Я думаю о первых христианах, которым было обещано, что спасение скоро наступит, что они увидят его собственными глазами. В ожидании они состарились, но так ничего и не случилось. Они умирали одни за другими, но так ничего и не произошло. Так что же, выходит, их обманули?

Как тут не уличить во лжи их Спасителя? Если только его не перенесли на другую дату, если не перенесли спасение. Или же и того лучше — откровение, откровение о самой сущности этого спасения, которое никогда не бывает абсолютным и свершившимся, а всегда только грядущим.

Но если спасение всегда лишь грядет, то первое, что приходит в голову, — это то, что в таком случае оно ждет нас в конце нашего здешнего бытия, а значит, достаточно просто продолжать свой путь, чтоб обрести его. Как если бы существовало какое-то другое место, более соответствующее нашим упованиям, и это другое место было бы именно тем, к чему мы приближаемся с каждым днем. Небо — одно из таких направлений.

Этот миф второго пришествия. Второе пришествие было единственным, что смогли придумать первые христиане, чтобы в хаосе мира не видеть опровержения существования Бога: совершенство там, где нас нет.

Так устроена наша психика: хочу все то, чем еще не владею, хочу этот ускользающий от меня иной мир, и только он позволяет мне продолжать надеяться.

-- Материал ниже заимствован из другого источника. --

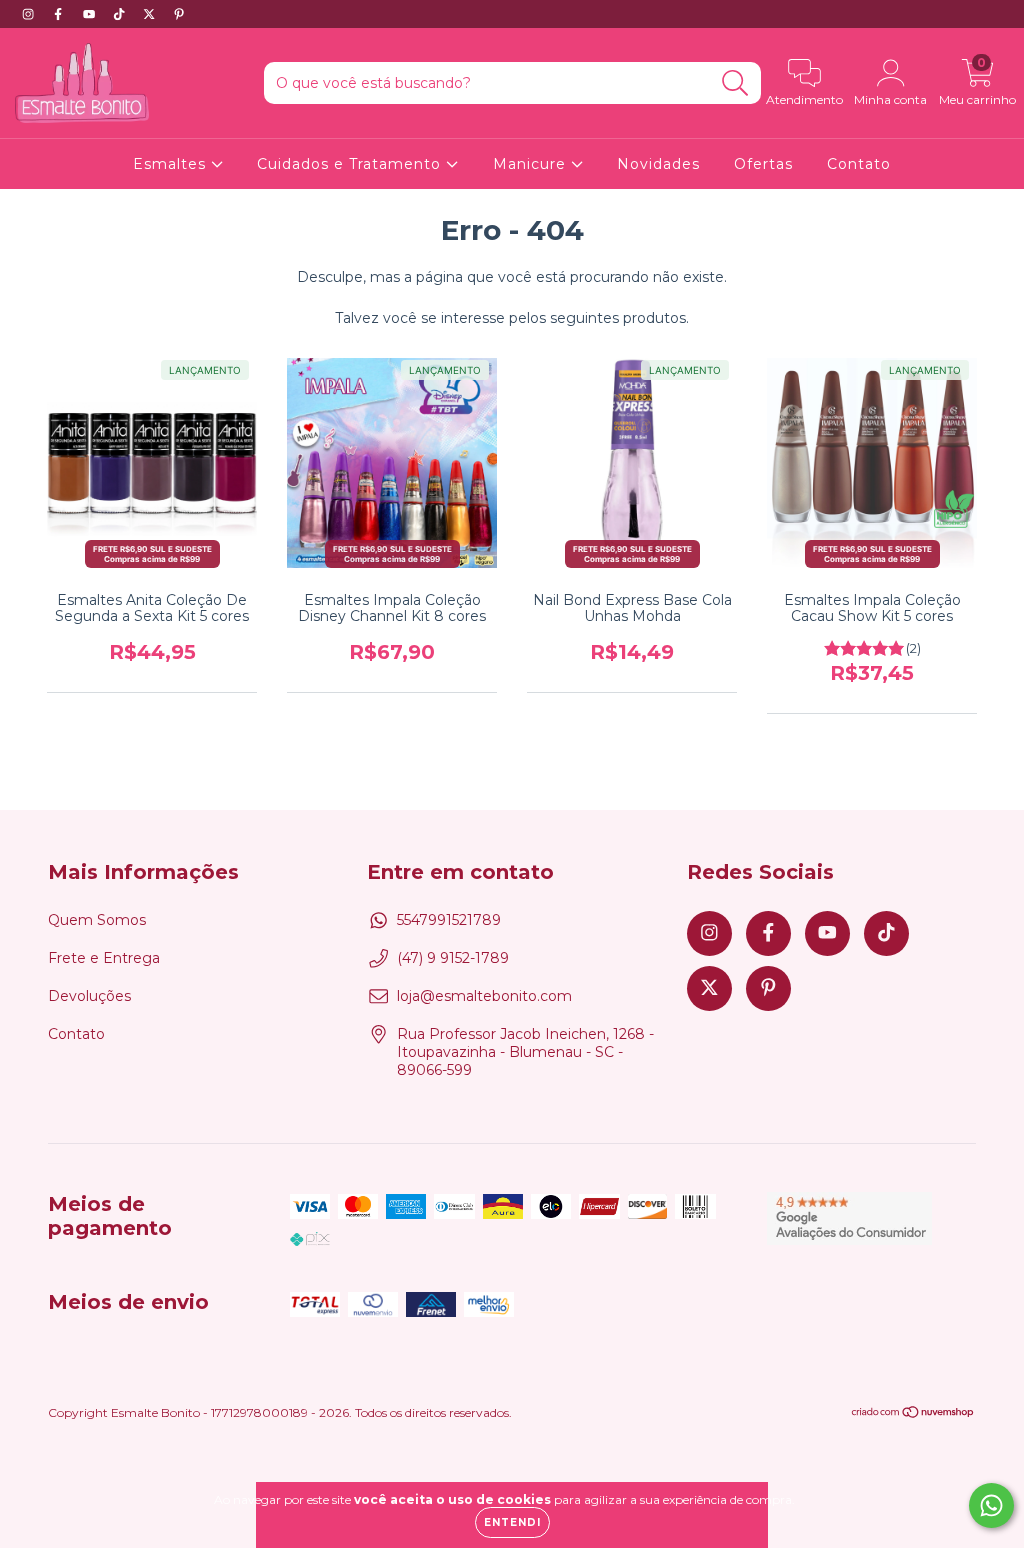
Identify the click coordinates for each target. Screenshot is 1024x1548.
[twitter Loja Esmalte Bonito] (151, 14)
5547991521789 (449, 920)
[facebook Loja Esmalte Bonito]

Второе пришествие — это неспособность отказаться.

Однако, беря в жены Амели, Тристан свяжет себя обещанием отказываться от многого, а значит, потеряет всякую надежду на спасение. Он окажется один на один со своим внутренним хаосом, его охватит ужас от ощущения ограниченности своих возможностей: его жизнь станет лишь продолжением той, которой он живет сейчас. Он станет жить с Амели. Наверно, у них будут дети. И так далее…

— О чем ты думаешь?

Амели встревоженно улыбнулась ему.

— Да так, ни о чем.

И снова ему слышатся вдалеке звуки музыки, гул праздника; они едва доносятся, нереальные, смутные звуки, словно пробивающиеся сквозь глубокий сон. И тогда, будто бы доверяя памяти больше, чем самому себе, Тристан обращается к воспоминаниям, и на него веет холодом от безрадостных воскресных вечеров его юности, когда он возвращался в интернат, больше похожий на тюрьму, а снаружи кипела жизнь, возбуждение тел, которые встречались и дарили друг другу свое тепло.

Когда они допили, Амели предложила искупаться. Они подошли к воде удостовериться, что она не слишком холодная. Луна освещала волны.

— Смотри, не видно ни зги. Это то, что мне больше всего нравится в ночных купаниях. Представляешь, что там внизу…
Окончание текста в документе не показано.